--- begin Data to process ---

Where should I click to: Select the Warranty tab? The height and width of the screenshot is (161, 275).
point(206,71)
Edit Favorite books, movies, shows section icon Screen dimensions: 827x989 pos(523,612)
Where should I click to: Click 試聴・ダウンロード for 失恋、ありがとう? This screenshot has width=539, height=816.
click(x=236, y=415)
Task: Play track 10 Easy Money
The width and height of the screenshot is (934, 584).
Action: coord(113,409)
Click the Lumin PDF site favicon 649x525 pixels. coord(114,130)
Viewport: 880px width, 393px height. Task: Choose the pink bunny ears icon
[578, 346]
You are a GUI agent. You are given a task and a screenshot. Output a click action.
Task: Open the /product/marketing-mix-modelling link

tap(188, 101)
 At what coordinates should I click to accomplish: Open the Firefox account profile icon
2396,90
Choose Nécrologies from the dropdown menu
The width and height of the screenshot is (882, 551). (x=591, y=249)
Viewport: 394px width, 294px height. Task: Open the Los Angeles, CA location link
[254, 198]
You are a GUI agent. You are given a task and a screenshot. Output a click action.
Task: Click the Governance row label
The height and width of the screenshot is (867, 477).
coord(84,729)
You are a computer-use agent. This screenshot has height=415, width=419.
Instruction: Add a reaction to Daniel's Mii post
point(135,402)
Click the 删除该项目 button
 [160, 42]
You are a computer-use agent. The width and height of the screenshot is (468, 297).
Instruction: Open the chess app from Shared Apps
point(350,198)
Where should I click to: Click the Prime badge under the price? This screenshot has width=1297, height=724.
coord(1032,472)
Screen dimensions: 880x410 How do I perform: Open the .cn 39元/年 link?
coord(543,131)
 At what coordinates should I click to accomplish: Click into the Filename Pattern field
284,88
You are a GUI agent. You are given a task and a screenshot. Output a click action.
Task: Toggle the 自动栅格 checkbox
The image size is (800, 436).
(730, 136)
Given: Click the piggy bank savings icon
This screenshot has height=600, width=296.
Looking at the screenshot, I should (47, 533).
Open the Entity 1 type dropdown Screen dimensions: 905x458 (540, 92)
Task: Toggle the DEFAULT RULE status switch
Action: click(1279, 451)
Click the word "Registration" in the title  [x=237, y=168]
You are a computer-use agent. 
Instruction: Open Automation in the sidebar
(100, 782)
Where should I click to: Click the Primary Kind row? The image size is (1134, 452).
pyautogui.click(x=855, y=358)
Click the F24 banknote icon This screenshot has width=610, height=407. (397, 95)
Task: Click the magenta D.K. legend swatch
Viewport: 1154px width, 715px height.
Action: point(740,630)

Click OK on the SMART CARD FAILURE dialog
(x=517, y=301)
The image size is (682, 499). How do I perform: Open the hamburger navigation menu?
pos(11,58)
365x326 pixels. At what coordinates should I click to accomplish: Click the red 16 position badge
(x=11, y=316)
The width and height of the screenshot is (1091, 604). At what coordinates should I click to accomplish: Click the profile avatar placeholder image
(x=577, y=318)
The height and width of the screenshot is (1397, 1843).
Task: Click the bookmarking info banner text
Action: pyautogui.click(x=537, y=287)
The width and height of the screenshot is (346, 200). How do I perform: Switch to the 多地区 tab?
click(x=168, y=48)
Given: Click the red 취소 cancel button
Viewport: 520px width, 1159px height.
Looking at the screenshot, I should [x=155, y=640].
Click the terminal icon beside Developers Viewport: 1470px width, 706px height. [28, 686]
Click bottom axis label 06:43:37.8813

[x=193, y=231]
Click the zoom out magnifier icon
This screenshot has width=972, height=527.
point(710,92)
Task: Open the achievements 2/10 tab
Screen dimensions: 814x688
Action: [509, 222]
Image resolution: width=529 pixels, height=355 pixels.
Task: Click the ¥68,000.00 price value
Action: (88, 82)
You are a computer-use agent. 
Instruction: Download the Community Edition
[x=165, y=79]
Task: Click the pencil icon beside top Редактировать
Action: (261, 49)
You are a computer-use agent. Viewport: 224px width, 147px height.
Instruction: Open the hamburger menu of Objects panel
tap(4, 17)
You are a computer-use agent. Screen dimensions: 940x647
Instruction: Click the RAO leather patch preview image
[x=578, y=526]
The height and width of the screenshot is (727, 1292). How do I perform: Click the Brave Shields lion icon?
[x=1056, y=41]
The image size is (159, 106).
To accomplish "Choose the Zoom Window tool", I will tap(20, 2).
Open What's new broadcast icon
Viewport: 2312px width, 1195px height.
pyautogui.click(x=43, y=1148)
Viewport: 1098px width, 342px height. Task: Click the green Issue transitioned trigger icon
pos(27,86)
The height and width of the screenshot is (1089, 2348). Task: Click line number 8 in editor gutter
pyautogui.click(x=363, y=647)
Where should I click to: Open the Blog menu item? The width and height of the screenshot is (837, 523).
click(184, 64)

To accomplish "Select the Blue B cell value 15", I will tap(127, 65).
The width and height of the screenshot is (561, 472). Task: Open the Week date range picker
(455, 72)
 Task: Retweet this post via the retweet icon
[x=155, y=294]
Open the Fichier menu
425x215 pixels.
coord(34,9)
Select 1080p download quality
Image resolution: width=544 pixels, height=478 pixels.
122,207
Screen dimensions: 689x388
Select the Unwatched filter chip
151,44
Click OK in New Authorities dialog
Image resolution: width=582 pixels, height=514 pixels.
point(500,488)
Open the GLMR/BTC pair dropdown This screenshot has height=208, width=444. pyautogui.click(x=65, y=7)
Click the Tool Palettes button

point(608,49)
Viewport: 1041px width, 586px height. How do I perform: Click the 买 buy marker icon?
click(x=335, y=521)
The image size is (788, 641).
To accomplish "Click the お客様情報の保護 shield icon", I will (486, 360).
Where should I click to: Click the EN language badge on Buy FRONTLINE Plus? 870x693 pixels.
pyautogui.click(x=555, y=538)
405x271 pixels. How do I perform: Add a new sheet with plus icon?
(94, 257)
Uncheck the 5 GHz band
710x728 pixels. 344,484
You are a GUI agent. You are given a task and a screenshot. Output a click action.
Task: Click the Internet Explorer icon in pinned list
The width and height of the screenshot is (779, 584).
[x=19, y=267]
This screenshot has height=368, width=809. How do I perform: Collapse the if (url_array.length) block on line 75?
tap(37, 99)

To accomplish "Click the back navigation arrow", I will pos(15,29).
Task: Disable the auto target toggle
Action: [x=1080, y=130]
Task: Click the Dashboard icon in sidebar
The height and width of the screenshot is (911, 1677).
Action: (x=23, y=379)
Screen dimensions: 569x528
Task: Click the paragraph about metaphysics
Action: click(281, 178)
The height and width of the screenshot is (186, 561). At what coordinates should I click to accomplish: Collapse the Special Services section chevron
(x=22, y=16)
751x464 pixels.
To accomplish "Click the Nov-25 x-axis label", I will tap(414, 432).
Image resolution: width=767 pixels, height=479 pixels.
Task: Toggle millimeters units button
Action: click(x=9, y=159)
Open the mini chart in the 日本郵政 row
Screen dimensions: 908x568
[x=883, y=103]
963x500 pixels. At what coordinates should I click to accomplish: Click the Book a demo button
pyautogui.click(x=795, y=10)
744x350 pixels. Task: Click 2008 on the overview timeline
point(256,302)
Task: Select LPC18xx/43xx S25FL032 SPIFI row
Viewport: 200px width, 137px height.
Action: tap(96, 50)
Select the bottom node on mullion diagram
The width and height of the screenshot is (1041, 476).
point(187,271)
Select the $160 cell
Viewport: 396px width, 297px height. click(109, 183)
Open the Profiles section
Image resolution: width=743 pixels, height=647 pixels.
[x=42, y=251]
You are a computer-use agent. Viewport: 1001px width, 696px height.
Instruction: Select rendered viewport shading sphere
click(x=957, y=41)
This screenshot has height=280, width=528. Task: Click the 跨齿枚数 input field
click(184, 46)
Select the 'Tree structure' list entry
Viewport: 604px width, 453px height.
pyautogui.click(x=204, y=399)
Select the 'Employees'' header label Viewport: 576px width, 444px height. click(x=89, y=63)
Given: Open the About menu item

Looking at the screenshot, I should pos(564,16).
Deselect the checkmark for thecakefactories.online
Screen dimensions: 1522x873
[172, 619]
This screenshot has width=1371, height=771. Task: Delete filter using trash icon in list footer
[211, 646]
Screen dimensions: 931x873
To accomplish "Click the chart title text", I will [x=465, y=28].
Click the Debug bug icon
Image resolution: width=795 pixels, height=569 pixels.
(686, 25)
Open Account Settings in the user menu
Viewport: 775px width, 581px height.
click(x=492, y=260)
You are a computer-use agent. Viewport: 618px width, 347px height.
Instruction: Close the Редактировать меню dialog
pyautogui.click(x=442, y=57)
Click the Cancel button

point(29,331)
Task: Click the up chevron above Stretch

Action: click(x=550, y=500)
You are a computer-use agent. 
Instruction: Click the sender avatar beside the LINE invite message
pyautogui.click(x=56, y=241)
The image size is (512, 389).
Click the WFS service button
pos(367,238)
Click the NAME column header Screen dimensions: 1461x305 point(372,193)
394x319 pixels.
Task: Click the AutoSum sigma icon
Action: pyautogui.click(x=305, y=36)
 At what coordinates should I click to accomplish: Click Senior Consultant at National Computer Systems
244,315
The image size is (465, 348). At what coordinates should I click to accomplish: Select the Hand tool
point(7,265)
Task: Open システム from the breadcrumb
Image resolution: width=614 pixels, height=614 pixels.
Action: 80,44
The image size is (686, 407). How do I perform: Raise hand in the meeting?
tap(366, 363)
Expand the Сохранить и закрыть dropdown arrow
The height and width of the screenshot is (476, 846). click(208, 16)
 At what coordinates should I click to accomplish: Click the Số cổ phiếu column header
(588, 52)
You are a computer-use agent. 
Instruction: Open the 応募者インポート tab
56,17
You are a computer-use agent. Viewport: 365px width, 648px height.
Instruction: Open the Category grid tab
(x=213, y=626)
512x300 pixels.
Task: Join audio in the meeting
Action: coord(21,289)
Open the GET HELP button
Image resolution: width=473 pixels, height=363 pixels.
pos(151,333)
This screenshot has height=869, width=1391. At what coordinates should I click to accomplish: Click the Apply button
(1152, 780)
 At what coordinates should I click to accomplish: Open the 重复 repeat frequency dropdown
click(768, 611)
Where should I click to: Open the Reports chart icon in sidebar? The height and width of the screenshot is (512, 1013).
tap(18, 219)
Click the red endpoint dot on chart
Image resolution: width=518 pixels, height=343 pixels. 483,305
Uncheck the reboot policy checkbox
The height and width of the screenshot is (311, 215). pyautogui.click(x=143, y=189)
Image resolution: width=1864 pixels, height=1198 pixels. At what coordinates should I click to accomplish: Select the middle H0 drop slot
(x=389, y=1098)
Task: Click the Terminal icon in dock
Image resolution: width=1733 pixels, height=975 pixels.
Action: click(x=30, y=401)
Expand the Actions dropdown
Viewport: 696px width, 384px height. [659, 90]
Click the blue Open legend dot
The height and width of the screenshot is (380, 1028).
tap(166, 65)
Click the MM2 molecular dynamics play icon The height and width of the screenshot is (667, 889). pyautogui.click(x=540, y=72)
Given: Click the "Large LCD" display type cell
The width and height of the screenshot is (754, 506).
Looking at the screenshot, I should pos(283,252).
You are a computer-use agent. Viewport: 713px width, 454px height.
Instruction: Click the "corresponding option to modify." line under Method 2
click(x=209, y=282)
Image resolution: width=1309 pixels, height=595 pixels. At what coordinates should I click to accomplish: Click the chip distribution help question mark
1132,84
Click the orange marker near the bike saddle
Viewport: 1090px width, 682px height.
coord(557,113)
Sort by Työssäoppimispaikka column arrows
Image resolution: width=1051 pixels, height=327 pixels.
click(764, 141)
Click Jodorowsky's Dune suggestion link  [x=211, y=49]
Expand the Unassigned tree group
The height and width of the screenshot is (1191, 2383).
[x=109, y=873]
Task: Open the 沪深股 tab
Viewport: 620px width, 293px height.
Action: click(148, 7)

--- end Data to process ---

*What to produce*: Copy the entries verbatim, starting at the line with "At what coordinates should I click to accomplish: Click the Số" and ending at the line with "Viewport: 696px width, 384px". Include both of those lines and nothing else.

*Exercise result*:
 At what coordinates should I click to accomplish: Click the Số cổ phiếu column header
(588, 52)
You are a computer-use agent. 
Instruction: Open the 応募者インポート tab
56,17
You are a computer-use agent. Viewport: 365px width, 648px height.
Instruction: Open the Category grid tab
(x=213, y=626)
512x300 pixels.
Task: Join audio in the meeting
Action: coord(21,289)
Open the GET HELP button
Image resolution: width=473 pixels, height=363 pixels.
pos(151,333)
This screenshot has height=869, width=1391. At what coordinates should I click to accomplish: Click the Apply button
(1152, 780)
 At what coordinates should I click to accomplish: Open the 重复 repeat frequency dropdown
click(768, 611)
Where should I click to: Open the Reports chart icon in sidebar? The height and width of the screenshot is (512, 1013).
tap(18, 219)
Click the red endpoint dot on chart
Image resolution: width=518 pixels, height=343 pixels. 483,305
Uncheck the reboot policy checkbox
The height and width of the screenshot is (311, 215). pyautogui.click(x=143, y=189)
Image resolution: width=1864 pixels, height=1198 pixels. At what coordinates should I click to accomplish: Select the middle H0 drop slot
(x=389, y=1098)
Task: Click the Terminal icon in dock
Image resolution: width=1733 pixels, height=975 pixels.
Action: click(x=30, y=401)
Expand the Actions dropdown
Viewport: 696px width, 384px height. [659, 90]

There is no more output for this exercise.